Earlier this year, another court found Sandra is a “sentient being” and ordered the Palermo Zoo to improve her living conditions.  For most of her life, Sandra has reportedly lived in “a basketball court-sized concrete space with iron bars that resemble those in a prison.

Unfortunately, the Palermo Zoo subsequently closed and is in the process of being converted to eco-park.  Sandra reportedly remains locked in her cage as experts are still trying to determine the best move going forward.

One of the experts explained why Sandra’s case was so important.

“Ultimately, it is a question of our humanity how we treat Sandra. We know that orangutans are intelligent beings who care for their children and can learn about the world in which they live,” Shawn Thompson, a member of the expert panel told the Daily Mail.

Since she was born in captivity, experts do no believe Sandra can be released into the wild.  They have also reportedly expressed concern about releasing her in a sanctuary with other orangutans because she is “classed genetically as a hybrid orangutan — half Sumatran, half Bornean….”  As a result, Sandra “might not be able to adapt if sent to Indonesia, where most of the world’s wild orangutans live and there are a number of sanctuaries.”

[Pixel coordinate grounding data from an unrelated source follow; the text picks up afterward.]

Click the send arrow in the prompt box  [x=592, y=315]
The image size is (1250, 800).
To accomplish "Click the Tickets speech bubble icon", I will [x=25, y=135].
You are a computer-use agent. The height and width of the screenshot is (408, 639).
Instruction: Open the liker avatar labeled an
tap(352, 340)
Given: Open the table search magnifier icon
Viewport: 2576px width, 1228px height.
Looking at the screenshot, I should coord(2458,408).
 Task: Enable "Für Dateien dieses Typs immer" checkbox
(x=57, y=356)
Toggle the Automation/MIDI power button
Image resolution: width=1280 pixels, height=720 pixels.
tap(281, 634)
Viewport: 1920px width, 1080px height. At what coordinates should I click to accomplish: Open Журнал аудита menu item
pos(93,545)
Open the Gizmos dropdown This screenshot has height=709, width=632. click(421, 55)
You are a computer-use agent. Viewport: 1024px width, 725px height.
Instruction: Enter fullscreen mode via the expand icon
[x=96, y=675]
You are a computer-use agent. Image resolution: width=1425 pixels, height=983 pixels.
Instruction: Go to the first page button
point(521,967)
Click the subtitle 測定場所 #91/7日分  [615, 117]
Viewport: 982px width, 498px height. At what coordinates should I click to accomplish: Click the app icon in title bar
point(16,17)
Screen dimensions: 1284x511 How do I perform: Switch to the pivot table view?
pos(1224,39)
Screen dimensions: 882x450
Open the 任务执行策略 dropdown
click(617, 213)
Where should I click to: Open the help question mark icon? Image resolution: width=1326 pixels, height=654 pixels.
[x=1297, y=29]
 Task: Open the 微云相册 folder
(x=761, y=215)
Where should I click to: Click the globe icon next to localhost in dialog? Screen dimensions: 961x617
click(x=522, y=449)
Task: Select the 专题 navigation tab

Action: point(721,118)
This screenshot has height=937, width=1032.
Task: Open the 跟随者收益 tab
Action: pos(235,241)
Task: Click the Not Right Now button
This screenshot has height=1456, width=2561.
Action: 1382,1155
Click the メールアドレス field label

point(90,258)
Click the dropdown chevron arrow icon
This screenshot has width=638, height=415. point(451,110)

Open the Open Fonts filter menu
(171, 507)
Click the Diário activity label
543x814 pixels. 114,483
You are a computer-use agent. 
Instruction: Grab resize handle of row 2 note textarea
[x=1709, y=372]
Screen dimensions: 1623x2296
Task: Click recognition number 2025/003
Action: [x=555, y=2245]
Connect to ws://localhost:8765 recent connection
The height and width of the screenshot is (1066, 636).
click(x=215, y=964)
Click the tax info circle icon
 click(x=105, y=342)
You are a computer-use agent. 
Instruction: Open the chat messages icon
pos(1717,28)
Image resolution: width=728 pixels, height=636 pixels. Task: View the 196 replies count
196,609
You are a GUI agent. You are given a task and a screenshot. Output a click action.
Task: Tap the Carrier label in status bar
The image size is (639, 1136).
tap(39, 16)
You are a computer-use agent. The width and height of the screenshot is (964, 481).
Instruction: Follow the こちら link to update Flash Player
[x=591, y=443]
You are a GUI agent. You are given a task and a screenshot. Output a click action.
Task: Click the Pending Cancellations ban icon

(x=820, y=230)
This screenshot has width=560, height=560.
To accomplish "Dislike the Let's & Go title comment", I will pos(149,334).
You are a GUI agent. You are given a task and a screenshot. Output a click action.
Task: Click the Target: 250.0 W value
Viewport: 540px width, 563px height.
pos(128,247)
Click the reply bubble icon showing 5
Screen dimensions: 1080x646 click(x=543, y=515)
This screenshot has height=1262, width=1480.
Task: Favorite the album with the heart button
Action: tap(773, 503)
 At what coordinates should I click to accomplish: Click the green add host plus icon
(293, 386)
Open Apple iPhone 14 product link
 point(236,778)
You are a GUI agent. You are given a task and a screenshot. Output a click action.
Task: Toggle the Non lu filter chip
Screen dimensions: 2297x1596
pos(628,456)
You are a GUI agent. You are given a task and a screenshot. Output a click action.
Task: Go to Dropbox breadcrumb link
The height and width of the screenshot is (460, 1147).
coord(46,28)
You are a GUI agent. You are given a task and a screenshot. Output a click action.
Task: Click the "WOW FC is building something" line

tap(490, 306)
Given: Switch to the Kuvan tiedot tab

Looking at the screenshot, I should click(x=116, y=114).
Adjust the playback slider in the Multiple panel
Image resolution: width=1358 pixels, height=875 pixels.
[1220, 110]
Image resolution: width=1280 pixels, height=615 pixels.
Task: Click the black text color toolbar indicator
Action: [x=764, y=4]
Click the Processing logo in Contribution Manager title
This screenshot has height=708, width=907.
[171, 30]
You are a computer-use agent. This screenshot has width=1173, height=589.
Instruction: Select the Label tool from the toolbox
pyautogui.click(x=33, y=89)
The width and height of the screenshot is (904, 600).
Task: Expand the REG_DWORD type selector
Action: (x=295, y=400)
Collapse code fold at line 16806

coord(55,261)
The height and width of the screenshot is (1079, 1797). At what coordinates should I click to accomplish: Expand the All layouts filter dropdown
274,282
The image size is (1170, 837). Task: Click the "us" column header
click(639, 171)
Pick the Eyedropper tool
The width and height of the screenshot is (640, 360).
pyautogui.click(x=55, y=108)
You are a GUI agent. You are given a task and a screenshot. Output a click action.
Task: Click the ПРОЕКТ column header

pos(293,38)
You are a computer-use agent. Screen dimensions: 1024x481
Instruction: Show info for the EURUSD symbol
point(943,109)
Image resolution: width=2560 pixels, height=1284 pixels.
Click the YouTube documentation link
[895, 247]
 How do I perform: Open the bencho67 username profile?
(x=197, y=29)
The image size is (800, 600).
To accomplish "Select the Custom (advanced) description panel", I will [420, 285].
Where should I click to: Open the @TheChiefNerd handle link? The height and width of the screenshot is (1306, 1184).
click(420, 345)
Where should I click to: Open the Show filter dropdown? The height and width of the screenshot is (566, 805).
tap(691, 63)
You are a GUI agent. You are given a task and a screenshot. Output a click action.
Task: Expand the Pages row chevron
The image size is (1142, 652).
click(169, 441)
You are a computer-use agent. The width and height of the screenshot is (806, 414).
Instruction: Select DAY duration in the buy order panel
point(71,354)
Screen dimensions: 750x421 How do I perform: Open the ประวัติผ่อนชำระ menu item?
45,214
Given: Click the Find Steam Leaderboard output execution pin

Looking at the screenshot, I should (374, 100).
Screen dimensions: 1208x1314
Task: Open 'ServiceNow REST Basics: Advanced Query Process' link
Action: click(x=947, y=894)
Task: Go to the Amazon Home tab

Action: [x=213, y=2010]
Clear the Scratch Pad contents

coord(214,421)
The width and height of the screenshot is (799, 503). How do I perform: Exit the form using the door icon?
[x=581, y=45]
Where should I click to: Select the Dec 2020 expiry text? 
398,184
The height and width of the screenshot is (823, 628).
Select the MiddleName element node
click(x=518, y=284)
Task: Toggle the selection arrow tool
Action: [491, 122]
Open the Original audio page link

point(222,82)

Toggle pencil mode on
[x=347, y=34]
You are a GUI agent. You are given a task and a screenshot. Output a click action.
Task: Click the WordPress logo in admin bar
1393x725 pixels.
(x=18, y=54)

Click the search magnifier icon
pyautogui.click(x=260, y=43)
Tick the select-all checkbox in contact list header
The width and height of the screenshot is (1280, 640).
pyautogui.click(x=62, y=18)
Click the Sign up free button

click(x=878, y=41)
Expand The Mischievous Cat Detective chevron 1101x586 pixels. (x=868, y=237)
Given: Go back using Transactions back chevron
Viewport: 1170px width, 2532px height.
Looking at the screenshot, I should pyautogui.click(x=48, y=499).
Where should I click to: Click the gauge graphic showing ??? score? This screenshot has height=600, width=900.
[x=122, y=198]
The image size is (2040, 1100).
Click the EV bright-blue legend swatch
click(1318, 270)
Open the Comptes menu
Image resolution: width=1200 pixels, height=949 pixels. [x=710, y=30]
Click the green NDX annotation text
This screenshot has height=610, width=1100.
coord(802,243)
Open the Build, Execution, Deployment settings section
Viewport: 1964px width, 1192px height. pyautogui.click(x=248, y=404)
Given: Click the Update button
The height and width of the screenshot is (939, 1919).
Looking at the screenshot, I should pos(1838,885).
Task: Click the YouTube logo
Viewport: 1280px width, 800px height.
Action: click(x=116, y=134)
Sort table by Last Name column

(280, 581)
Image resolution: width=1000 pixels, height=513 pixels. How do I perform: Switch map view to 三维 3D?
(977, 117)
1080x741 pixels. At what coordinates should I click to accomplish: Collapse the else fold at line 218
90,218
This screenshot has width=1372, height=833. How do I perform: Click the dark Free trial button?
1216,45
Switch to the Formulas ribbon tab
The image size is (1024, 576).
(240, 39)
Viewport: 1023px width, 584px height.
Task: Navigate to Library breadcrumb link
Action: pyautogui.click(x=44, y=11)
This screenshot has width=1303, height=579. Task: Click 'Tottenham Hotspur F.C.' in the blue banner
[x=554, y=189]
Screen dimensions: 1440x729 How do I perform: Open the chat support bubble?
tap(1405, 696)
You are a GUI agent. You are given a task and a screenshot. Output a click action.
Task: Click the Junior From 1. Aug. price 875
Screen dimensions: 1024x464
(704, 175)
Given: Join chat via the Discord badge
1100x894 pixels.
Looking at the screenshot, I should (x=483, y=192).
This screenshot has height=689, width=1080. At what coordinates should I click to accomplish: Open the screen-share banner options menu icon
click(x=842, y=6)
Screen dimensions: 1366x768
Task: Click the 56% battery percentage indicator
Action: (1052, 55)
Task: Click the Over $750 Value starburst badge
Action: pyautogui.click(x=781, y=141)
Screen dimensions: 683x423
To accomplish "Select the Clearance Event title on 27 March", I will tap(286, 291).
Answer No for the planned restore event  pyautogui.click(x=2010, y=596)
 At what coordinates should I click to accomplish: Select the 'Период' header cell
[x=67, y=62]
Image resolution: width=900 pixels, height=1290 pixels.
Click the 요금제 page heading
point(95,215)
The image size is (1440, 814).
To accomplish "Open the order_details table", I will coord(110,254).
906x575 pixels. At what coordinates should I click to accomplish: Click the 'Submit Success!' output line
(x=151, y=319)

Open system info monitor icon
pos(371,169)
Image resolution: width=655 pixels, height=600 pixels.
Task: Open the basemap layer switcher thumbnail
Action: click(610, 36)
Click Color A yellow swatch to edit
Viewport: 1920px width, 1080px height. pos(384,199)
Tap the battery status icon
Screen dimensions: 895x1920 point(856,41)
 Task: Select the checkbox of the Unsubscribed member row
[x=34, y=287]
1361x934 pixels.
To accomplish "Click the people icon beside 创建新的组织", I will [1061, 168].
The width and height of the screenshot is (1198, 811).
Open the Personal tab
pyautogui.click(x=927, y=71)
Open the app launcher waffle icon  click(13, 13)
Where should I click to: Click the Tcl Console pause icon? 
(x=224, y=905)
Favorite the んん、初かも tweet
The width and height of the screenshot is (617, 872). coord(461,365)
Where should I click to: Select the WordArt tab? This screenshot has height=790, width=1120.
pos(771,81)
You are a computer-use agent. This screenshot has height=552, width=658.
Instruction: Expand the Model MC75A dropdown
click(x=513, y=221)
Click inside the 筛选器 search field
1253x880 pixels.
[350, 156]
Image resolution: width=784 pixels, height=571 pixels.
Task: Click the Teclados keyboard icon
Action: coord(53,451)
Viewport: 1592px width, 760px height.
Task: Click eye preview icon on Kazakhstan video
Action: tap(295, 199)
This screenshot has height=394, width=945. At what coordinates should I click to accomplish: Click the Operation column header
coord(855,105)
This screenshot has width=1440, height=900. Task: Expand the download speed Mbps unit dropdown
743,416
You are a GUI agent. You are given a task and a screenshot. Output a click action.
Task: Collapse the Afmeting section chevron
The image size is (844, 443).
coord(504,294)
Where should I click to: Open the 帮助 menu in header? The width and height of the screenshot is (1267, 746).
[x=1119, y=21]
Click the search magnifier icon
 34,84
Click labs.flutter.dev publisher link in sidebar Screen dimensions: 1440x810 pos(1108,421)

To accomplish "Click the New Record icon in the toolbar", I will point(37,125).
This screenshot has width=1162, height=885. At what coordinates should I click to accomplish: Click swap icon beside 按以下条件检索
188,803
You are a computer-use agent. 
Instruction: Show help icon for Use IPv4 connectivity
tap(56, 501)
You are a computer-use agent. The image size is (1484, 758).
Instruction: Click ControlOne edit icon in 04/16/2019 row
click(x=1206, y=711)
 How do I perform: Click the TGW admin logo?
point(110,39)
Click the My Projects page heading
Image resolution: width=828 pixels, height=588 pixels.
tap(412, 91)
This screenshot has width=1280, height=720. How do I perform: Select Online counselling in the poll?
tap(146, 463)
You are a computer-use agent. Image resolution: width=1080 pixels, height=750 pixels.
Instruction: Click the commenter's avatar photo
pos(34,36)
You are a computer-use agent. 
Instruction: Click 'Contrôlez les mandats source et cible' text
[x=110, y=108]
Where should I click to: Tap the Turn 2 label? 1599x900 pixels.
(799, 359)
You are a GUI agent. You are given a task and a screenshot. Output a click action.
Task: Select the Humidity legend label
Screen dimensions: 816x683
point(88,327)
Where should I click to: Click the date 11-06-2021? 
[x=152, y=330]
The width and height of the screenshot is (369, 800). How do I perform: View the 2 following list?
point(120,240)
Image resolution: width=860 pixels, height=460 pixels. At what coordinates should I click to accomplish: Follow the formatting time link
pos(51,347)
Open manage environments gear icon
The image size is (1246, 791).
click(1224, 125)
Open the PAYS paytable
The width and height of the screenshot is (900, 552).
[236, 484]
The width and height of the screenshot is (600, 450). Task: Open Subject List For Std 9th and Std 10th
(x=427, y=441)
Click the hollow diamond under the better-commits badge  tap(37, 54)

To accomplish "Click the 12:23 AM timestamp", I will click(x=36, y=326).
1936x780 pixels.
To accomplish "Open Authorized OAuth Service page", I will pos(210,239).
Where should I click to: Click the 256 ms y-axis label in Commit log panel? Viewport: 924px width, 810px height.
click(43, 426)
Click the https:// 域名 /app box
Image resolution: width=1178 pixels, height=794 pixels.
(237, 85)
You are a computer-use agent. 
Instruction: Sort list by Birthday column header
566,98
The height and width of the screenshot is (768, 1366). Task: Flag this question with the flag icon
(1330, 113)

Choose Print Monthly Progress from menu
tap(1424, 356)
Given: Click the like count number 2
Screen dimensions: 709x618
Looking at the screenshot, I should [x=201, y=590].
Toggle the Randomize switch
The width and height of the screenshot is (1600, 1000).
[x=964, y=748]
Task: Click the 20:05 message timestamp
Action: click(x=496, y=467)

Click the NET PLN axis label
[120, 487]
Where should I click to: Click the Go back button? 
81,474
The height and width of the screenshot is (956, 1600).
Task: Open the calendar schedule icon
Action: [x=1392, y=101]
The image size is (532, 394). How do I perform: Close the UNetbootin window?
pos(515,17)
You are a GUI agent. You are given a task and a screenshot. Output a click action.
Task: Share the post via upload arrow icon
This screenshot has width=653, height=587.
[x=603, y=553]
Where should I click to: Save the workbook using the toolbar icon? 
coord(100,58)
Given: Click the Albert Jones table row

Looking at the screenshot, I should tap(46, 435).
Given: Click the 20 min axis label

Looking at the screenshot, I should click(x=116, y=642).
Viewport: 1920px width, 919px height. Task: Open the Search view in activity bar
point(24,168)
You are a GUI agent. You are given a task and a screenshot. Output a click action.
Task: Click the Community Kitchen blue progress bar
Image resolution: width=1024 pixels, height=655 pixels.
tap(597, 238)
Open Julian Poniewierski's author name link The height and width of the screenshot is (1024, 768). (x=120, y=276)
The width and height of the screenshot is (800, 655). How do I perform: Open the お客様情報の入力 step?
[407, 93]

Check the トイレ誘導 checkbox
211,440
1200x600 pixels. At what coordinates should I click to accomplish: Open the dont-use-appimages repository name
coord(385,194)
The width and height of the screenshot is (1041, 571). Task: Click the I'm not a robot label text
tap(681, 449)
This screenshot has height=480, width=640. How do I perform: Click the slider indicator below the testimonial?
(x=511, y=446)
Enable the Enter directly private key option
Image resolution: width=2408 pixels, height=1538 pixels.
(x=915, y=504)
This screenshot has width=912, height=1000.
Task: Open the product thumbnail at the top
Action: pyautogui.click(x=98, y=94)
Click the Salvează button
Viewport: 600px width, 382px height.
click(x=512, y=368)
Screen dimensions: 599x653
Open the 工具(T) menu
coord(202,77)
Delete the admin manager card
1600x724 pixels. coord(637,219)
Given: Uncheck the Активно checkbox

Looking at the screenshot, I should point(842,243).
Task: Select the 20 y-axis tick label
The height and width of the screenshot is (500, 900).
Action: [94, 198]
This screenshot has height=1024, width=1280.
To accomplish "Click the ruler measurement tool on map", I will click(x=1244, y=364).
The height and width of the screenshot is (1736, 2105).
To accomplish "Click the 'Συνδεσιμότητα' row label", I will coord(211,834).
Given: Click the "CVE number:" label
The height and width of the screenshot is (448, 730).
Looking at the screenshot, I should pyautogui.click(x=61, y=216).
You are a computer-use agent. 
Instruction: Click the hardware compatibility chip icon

Some people involved in the case are reportedly coming to grips with the realization that it might be in Sandra’s best interest to essentially remain in her cage, so long as it receives some major improvements and increases in size.

“At this point, I think Sandra will stay here, but if there’s a possibility that her conditions can improve somewhere else we will, of course, encourage a transfer,” Rosario Espina, director of biodiversity at the Buenos Aires eco-park said.